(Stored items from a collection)
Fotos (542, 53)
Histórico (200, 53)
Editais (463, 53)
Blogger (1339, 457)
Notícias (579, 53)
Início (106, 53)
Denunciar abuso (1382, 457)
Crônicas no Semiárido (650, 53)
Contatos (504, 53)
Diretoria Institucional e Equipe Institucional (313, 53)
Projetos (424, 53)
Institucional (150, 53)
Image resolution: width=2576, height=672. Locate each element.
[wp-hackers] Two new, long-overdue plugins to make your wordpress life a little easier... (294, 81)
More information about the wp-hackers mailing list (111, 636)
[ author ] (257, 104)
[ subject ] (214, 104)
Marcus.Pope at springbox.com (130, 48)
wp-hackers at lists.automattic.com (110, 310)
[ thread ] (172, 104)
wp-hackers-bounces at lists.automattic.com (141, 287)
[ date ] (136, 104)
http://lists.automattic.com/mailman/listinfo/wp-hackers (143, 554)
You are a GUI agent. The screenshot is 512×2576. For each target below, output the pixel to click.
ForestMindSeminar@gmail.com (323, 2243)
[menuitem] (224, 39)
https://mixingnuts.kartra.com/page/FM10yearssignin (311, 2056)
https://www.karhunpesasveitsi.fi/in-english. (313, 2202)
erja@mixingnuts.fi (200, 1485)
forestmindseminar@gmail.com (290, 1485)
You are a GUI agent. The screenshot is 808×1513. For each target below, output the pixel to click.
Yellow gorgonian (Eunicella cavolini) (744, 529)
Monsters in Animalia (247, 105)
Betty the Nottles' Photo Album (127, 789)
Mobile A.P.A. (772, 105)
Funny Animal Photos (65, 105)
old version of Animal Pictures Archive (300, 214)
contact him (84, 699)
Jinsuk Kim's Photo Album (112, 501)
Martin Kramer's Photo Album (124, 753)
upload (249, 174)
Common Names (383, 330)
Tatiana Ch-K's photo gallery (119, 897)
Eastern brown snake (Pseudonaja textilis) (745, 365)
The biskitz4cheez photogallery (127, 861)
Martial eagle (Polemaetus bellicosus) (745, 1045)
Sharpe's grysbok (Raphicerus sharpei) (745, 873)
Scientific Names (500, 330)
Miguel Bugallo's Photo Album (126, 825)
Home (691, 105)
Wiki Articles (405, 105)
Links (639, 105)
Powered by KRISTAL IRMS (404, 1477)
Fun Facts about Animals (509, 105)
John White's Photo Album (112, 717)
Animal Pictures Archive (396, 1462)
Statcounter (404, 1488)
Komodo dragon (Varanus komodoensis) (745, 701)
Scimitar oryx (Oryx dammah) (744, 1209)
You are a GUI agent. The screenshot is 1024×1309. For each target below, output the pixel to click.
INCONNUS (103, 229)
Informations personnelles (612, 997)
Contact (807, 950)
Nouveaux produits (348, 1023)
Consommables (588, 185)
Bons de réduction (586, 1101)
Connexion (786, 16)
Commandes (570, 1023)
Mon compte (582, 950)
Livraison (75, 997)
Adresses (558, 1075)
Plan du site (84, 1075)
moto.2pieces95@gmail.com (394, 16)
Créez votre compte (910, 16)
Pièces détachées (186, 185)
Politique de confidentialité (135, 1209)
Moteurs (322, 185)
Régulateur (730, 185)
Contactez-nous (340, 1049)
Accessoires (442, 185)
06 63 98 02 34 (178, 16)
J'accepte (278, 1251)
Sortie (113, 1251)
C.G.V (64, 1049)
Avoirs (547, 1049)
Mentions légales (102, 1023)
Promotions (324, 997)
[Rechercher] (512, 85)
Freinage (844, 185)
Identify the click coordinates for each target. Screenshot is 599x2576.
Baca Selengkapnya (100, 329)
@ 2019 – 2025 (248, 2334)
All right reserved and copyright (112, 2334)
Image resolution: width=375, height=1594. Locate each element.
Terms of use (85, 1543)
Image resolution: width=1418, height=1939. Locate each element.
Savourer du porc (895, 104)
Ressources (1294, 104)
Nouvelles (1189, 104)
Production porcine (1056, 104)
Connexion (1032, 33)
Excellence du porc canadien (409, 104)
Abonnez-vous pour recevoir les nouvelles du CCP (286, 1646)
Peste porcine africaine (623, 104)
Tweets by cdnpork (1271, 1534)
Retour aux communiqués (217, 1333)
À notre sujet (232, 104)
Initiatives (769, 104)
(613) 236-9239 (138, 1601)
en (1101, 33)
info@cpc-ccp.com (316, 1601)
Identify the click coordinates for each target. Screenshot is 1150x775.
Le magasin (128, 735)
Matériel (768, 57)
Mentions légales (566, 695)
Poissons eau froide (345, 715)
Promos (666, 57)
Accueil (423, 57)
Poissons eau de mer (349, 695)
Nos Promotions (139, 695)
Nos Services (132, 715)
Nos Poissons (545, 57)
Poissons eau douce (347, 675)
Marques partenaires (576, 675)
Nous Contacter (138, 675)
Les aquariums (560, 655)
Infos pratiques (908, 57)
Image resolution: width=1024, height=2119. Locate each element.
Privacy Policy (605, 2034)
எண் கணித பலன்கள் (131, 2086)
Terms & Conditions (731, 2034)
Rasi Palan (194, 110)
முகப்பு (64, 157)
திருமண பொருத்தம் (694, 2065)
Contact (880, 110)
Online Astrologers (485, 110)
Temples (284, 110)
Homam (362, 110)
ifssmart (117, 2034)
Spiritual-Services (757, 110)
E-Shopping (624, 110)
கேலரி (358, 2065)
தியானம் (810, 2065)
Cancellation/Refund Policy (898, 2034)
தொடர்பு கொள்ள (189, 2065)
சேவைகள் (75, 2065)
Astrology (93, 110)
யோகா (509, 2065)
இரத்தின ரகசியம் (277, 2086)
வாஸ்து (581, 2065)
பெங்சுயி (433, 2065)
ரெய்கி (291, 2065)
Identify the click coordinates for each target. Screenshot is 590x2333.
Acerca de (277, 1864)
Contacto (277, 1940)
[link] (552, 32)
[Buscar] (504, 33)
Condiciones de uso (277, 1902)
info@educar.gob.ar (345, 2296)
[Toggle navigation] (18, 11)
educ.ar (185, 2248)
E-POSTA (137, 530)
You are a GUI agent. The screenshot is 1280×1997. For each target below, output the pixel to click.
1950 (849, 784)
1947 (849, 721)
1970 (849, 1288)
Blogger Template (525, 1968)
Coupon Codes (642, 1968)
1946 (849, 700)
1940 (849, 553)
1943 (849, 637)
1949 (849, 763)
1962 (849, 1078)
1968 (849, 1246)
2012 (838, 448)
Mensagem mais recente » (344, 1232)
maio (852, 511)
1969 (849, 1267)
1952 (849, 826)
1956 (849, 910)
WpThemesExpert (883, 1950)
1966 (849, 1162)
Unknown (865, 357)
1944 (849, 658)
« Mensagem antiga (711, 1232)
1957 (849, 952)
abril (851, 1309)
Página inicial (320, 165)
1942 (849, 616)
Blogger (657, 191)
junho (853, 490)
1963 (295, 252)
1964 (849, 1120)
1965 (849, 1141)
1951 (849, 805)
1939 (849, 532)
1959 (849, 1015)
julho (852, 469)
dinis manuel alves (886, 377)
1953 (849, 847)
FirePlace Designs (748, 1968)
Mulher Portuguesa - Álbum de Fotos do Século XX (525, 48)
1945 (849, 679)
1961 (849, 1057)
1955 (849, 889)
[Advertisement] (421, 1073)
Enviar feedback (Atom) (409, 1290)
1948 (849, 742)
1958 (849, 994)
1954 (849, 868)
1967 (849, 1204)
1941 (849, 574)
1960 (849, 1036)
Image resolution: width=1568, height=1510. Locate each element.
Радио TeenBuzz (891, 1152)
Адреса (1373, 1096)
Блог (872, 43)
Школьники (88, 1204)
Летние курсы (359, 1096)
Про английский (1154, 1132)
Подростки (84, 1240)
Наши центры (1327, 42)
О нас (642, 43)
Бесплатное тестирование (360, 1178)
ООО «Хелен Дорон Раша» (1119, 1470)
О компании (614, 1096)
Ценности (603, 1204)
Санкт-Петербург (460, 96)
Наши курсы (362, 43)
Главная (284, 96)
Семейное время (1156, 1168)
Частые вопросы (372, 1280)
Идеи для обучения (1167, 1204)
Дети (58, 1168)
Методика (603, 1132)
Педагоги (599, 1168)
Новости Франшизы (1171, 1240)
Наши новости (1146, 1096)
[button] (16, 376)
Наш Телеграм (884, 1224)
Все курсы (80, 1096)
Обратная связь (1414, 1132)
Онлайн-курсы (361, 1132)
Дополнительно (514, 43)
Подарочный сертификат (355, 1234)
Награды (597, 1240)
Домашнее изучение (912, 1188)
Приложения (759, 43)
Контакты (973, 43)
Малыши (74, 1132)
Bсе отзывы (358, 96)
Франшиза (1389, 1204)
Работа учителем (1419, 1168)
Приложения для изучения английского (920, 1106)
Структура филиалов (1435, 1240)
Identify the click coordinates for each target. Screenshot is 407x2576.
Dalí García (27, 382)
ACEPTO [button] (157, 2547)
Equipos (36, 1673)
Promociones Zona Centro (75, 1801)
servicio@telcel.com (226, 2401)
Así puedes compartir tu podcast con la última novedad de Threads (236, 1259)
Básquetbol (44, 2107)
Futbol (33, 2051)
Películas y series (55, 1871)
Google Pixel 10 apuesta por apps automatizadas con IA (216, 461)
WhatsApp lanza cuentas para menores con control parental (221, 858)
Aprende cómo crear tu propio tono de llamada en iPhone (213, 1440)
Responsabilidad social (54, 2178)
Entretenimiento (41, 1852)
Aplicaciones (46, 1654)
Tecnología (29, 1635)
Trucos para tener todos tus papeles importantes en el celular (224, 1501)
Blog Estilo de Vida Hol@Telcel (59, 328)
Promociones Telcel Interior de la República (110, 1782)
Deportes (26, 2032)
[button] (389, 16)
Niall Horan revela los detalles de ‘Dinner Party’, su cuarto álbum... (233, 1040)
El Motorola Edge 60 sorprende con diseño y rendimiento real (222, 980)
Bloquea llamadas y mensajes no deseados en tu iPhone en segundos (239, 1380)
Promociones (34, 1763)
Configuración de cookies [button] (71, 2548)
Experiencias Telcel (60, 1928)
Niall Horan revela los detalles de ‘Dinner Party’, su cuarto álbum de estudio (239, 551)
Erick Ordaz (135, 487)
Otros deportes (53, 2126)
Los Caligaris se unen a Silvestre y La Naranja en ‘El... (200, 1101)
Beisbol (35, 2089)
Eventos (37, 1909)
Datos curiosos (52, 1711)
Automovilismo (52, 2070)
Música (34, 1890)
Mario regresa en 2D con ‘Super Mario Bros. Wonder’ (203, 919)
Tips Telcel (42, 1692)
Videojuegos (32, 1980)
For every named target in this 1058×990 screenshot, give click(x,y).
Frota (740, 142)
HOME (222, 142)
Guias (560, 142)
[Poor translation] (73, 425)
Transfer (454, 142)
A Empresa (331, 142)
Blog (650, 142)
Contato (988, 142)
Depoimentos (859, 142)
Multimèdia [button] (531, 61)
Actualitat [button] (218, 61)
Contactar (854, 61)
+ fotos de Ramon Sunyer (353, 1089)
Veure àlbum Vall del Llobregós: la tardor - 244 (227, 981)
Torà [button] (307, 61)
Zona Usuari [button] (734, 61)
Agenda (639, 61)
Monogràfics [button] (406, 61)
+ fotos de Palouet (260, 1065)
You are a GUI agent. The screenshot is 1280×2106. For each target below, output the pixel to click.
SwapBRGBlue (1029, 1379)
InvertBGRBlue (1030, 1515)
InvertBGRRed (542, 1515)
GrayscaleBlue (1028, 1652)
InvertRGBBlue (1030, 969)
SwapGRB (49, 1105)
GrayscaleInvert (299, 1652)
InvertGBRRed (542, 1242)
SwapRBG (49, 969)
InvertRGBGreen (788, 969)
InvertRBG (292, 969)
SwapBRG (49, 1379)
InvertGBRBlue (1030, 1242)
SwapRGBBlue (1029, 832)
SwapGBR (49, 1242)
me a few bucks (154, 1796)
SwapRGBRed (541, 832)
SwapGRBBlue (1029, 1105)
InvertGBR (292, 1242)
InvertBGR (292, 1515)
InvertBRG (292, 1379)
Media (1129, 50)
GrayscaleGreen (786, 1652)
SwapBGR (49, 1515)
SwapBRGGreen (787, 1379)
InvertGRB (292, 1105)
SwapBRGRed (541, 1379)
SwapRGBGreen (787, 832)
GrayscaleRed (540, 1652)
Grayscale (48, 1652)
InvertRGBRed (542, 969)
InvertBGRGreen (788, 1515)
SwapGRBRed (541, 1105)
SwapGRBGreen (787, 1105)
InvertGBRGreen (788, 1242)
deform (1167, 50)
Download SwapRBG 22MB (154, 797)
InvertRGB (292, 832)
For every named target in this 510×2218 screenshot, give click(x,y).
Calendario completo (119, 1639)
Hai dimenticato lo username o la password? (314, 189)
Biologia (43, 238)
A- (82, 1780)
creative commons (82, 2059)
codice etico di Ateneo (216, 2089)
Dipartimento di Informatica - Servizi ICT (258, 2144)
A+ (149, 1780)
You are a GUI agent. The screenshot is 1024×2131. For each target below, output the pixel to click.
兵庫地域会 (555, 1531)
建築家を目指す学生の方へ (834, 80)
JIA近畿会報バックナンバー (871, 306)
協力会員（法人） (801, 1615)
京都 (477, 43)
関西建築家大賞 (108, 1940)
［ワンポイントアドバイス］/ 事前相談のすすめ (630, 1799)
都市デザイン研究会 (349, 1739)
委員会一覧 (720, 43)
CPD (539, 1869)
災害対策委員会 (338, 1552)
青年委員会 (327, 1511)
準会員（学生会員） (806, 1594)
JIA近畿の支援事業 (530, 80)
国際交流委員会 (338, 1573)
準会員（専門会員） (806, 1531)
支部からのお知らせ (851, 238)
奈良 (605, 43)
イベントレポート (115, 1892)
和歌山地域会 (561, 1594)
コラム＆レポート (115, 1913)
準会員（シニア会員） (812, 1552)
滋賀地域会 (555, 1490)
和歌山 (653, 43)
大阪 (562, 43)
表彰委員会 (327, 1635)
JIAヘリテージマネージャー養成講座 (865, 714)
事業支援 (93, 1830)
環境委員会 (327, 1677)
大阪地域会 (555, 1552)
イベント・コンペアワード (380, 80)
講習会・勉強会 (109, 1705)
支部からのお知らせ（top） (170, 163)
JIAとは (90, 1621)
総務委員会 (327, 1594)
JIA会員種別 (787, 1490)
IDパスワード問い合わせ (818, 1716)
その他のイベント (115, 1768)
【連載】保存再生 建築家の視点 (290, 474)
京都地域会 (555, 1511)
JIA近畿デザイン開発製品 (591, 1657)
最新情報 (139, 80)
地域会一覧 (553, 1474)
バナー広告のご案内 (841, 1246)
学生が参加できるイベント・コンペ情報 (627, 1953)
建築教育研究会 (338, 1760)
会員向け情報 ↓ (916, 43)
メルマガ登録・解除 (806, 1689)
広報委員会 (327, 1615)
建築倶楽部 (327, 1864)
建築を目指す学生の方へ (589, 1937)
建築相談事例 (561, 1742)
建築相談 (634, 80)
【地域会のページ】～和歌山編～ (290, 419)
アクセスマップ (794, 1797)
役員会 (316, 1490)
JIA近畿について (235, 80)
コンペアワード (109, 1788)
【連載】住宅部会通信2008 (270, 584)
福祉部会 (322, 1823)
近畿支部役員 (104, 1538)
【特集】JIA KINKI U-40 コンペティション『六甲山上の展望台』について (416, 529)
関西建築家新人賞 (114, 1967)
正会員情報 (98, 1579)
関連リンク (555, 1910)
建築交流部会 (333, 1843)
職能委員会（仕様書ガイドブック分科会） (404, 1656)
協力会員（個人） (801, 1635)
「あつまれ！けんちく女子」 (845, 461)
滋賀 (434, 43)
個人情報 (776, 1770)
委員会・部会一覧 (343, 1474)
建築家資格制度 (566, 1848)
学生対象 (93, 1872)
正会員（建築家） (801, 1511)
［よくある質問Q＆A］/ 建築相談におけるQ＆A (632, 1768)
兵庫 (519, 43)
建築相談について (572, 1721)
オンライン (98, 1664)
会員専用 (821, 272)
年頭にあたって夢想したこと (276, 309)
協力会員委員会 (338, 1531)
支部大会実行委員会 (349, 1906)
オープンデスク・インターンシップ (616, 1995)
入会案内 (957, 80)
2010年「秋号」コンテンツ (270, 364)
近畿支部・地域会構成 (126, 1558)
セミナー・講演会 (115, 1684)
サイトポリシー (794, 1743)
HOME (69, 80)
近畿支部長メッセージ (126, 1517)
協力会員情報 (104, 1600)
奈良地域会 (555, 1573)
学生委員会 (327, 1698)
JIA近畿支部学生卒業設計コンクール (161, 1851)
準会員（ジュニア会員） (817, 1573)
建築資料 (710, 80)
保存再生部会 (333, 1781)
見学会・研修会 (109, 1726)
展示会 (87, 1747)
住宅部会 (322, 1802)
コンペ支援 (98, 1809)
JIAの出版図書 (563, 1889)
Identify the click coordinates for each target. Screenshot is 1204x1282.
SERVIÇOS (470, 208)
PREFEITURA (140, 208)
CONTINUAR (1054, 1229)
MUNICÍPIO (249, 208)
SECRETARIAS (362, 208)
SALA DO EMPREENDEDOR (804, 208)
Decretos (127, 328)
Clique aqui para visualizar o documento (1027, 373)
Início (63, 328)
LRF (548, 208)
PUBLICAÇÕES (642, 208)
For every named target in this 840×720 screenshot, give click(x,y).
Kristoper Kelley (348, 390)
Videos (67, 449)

# Instructions for the task:
Reproduce the data from the line with "Контакты (973, 43)" to the line with "WhatsApp lanza cuentas", both included, leaving the requests unchanged. In the answers, multiply each coordinate by 0.45 and round to whole numbers, rounding halves up.

# Written solution:
Контакты (438, 19)
Малыши (33, 509)
Bсе отзывы (161, 43)
Франшиза (625, 542)
Работа учителем (639, 526)
Приложения для изучения английского (414, 498)
Структура филиалов (646, 558)
Identify the click coordinates for each target. Screenshot is 407x2576.
Dalí García (12, 172)
ACEPTO [button] (71, 1146)
Equipos (16, 753)
Promociones Zona Centro (34, 810)
servicio@telcel.com (102, 1080)
Así puedes compartir tu podcast con la última novedad de Threads (106, 567)
Básquetbol (20, 948)
Futbol (15, 923)
Películas y series (25, 842)
Google Pixel 10 apuesta por apps automatizadas con IA (97, 207)
WhatsApp lanza cuentas para menores con control parental (99, 386)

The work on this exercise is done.